According to analysts, Iran already employs a number of tactics to hide crude oil exports by evading detection, casting doubts over reports that exports have fallen.

Iran’s refined oil products are scheduled to become subject to new sanctions Nov. 4 when the United States imposes additional measures.

Last month, almost 50 percent of crude exports were cloaked, according to TankerTrackers.com, a website that tracks and reports oil shipments and storage. Despite reports to the contrary and threat of impending sanctions, Iran was still able to export around 2 million barrels per day.

Iran has embraced the media and market narrative that exports are down because it helps boost the oil price. Now, however, they have pretty much cloaked every vessel coming in to pick up oil, [but] we can still see them by satellite, said Samir Madani, co-founder of TankerTrackers.com.

Cloaking a vessel entails the shipper switching off its automatic identification system transponder, a tracking system that allow authorities to follow and monitor a ships unique identification, position, course and speed. When the AIS is turned off, voyages are categorized as Ghost Shipments. The International Maritime Organization requires the systems to be fitted aboard international ships with 300 or more gross metric tons on board.

Iran is a major producer of API Group I base stocks, and Iranian refiners exported 435,000 tons of base oils during the 2017-2018 fiscal year, the vast majority destined for the United Arab Emirates, according to a presentation by Farzad Zandi, commercial director at Sepahan Oil Co., at the AMEA Base Oil, Lubricant and Wax Conference in August in Mumbai, India. The U.A.E. is also a strategic re-export hub to India and China, often necessitating ship-to-ship (STS) transfers. According to TankerTrackers.com, smaller STS tankers were also partly cloaking exports between Iran and the U.A.E. during September.
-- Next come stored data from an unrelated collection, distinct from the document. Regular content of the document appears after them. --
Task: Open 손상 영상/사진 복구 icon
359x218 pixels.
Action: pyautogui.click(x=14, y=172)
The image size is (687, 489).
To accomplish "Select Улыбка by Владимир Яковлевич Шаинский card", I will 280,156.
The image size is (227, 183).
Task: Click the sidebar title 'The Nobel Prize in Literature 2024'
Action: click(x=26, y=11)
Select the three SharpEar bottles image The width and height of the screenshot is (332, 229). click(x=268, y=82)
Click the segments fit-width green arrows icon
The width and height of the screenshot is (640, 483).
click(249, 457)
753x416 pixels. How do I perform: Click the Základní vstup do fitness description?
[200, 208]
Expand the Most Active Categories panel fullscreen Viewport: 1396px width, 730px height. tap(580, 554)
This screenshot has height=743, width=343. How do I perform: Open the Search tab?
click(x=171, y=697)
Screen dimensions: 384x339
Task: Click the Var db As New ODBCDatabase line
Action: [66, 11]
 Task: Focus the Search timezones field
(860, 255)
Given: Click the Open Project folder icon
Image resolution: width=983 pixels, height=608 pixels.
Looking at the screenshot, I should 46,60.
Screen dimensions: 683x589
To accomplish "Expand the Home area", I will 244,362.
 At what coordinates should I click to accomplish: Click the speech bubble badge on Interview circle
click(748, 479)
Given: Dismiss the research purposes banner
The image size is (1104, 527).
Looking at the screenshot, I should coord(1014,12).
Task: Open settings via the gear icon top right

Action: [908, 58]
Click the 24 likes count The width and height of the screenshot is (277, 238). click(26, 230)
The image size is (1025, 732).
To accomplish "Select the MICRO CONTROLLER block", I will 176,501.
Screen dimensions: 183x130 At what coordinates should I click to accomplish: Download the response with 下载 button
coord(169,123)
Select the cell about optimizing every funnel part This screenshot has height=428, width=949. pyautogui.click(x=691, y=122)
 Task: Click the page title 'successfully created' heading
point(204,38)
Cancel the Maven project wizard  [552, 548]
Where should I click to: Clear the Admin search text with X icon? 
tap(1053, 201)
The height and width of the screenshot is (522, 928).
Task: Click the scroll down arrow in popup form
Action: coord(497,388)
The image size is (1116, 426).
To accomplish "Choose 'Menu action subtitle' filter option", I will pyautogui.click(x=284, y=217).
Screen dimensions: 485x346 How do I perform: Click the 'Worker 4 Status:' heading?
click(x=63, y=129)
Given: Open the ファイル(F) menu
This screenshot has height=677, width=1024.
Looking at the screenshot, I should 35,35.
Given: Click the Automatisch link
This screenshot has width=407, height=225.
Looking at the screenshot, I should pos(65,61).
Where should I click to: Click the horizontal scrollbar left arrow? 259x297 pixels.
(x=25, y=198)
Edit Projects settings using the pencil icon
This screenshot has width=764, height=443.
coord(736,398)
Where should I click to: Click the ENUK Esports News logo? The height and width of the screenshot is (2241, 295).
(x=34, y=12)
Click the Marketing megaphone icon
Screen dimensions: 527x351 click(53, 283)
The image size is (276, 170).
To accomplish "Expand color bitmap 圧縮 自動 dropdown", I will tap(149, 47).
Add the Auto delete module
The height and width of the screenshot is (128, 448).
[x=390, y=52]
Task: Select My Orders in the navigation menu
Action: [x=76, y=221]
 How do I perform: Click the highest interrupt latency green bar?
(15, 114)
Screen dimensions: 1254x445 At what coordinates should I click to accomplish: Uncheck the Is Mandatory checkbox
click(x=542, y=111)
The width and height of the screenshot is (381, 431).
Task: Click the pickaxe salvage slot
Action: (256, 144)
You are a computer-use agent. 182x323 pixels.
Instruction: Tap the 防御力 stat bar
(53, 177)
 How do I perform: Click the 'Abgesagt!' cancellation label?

Some in the base oil industry speculate that Iranian base oil suppliers could use a cloaking strategy when next months U.S. sanctions are invoked, particularly if it supports prices. Prices for solvent neutral 500 have been stable to soft for most of the past three months, but in recent weeks they have faced downward pressure, according to an ICIS report distributed at its Middle Eastern Base Oils & Lubricants Conference held Oct. 15-17 in Dubai. Iran’s major refiners are also mindful that any significant lapse in Group I base stock supply could open the market to Asian refiners and to some extent Saudi Arabia, analysts say.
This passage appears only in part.